SOURCE MATERIAL ▸
=== Begin Enclosure ===

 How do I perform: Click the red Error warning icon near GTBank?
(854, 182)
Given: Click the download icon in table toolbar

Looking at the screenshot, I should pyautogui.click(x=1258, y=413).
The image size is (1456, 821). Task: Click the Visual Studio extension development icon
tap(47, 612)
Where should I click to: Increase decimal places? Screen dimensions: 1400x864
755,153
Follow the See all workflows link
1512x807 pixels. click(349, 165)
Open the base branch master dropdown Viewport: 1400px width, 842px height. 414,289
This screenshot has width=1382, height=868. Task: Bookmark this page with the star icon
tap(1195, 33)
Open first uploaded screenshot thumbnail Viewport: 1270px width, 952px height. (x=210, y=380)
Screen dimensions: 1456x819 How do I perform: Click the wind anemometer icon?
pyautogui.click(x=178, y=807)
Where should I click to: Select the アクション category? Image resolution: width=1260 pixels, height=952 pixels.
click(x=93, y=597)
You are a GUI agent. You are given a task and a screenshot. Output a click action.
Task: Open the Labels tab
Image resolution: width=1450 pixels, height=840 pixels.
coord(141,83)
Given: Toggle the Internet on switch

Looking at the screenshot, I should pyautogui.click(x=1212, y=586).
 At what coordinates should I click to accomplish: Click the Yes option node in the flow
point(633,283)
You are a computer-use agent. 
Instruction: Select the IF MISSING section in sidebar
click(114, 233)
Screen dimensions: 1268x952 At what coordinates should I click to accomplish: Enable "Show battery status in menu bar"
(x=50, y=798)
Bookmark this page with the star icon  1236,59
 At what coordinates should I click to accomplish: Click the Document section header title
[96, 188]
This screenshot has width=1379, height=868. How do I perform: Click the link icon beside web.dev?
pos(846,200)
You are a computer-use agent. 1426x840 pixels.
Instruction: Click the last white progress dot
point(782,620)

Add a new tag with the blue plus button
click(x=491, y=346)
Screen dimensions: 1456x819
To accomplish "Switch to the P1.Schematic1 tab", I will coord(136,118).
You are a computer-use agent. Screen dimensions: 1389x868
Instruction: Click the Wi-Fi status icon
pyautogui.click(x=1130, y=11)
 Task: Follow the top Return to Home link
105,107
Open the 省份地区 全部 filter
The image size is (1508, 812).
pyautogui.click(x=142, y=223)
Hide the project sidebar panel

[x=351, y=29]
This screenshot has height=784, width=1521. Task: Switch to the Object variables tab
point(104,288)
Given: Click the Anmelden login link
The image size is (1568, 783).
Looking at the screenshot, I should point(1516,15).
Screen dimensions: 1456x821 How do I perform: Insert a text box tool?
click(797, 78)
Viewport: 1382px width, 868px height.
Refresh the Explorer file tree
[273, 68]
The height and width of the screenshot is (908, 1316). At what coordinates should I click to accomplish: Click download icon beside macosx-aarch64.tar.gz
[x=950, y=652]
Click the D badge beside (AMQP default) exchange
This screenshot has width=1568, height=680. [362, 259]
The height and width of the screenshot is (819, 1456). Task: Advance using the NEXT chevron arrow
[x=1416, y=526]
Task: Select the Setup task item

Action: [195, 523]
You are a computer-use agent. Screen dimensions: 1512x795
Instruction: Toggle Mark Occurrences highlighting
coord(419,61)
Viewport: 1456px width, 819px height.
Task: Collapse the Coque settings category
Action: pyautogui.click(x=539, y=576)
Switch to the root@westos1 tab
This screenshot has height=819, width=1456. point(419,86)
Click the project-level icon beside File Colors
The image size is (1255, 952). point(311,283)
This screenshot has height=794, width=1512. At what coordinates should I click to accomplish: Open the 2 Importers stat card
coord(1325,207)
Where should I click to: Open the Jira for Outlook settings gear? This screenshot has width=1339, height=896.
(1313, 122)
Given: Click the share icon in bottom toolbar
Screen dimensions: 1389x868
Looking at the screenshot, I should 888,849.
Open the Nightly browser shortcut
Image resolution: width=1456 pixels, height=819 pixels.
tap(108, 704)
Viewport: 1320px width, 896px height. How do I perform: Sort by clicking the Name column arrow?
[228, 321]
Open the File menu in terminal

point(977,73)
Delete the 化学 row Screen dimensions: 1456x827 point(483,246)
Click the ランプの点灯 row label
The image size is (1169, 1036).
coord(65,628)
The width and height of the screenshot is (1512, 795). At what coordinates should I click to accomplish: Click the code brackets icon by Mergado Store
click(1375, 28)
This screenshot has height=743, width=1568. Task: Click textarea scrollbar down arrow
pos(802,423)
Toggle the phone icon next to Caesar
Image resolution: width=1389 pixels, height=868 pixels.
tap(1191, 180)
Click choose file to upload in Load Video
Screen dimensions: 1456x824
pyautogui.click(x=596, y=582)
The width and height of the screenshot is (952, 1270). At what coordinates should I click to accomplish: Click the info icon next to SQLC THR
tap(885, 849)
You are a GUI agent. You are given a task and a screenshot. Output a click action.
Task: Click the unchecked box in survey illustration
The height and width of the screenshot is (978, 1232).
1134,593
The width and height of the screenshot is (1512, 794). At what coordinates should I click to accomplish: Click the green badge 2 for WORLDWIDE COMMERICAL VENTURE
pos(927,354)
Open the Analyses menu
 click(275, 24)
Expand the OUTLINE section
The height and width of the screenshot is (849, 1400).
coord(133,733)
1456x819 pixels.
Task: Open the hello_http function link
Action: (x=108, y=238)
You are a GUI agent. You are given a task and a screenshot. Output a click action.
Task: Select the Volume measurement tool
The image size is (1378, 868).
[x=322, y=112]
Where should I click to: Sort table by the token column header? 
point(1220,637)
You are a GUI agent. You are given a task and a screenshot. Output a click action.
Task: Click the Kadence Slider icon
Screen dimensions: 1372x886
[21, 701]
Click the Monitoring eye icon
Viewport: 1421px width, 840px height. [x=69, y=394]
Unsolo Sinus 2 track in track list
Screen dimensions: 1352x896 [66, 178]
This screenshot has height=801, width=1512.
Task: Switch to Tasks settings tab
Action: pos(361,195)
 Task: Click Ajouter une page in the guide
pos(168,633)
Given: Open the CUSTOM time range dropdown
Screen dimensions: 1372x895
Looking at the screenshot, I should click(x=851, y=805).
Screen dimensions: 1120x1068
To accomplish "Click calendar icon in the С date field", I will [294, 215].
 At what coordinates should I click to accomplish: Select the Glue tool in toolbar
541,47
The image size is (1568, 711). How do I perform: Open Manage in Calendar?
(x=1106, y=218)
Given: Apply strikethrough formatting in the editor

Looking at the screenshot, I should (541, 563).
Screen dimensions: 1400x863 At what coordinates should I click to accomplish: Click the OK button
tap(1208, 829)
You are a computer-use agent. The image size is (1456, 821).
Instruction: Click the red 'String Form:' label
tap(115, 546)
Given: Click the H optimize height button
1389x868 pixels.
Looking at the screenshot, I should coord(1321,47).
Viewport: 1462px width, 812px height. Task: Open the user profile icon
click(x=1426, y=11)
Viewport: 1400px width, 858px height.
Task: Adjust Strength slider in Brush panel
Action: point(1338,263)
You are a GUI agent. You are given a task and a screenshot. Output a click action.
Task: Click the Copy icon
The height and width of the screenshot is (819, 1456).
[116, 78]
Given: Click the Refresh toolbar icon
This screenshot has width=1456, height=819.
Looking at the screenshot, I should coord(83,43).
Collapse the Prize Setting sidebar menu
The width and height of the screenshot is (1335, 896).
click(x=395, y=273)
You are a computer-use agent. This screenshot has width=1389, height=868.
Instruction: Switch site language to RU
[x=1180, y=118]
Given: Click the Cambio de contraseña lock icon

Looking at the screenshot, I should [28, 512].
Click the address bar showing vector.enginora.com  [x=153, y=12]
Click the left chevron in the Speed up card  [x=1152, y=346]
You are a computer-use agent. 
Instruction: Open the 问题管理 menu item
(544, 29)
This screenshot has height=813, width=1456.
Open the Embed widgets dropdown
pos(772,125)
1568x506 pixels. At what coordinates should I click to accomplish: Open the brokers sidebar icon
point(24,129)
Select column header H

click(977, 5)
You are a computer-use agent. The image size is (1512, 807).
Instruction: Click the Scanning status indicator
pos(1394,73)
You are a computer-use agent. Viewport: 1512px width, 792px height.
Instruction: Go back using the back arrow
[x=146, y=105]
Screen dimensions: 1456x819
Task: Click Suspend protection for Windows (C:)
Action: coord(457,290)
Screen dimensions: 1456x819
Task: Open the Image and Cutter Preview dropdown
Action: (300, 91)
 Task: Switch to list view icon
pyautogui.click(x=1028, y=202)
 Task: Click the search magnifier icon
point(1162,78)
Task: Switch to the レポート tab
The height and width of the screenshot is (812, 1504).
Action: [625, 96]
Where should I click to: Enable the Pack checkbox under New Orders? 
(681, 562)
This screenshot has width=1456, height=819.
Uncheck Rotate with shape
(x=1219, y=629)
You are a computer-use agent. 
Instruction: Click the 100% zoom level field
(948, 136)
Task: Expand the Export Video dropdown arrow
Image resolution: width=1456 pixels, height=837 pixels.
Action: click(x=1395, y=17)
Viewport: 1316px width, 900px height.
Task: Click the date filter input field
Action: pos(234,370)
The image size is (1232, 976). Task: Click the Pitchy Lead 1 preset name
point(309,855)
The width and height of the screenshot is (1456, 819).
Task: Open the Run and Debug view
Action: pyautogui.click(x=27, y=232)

=== End Enclosure ===

EXERCISE ▸ A complete answer reproduces every line of the records in which the word "computer" occurs.

RESULT OF THE TASK ▸
You are a computer-use agent. 
You are a computer-use agent. 1426x840 pixels.
You are a computer-use agent. Screen dimensions: 1389x868
You are a computer-use agent. Screen dimensions: 1512x795
You are a computer-use agent. The image size is (1456, 821).
You are a computer-use agent. This screenshot has width=1389, height=868.
You are a computer-use agent. 
You are a computer-use agent. The image size is (1512, 807).
You are a computer-use agent. Viewport: 1512px width, 792px height.
You are a computer-use agent. 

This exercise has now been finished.